Task description — First find the line with "You are a computer-use agent. 554x390 pixels." in the entries below, then set down exactly every line through the line with "Instruction: Click make unique modifier icon", that line included.

Data listing —
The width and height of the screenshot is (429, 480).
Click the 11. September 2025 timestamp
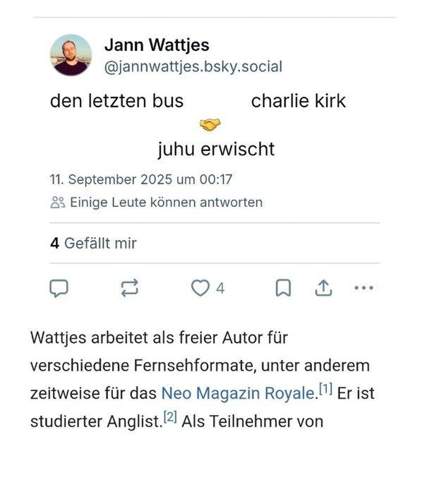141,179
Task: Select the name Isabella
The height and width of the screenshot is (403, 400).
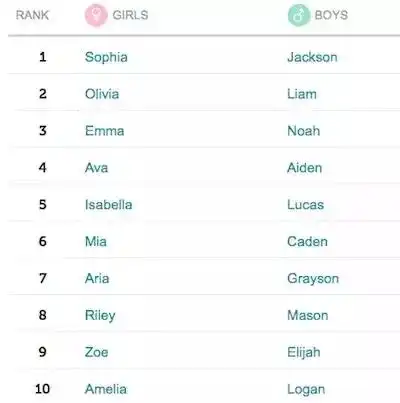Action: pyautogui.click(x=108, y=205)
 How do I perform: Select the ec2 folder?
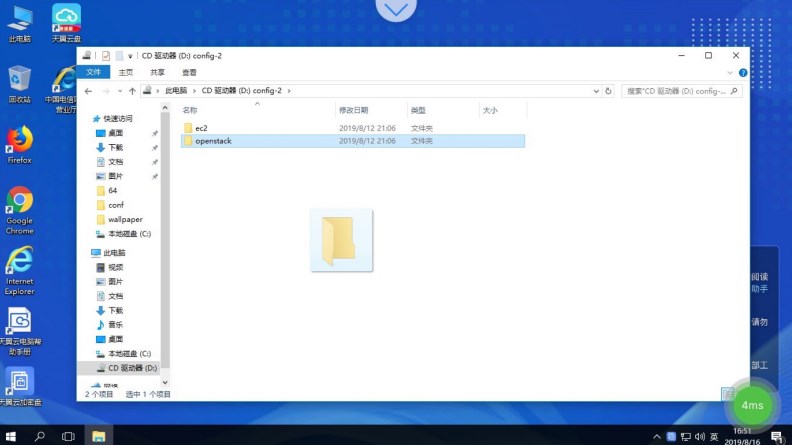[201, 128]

* * *

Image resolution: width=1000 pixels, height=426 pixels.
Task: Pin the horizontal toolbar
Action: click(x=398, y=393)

==

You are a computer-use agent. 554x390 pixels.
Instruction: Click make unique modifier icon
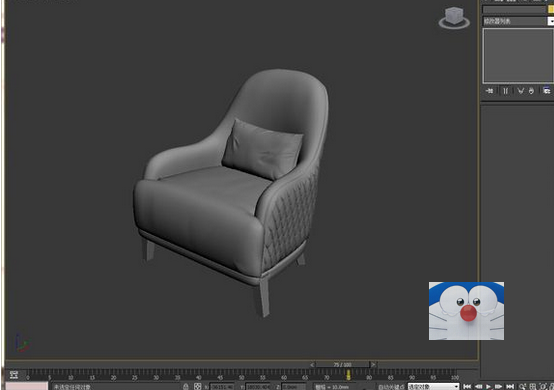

Output —
You are a computer-use agent. 554x390 pixels.
Instruction: Click make unique modifier icon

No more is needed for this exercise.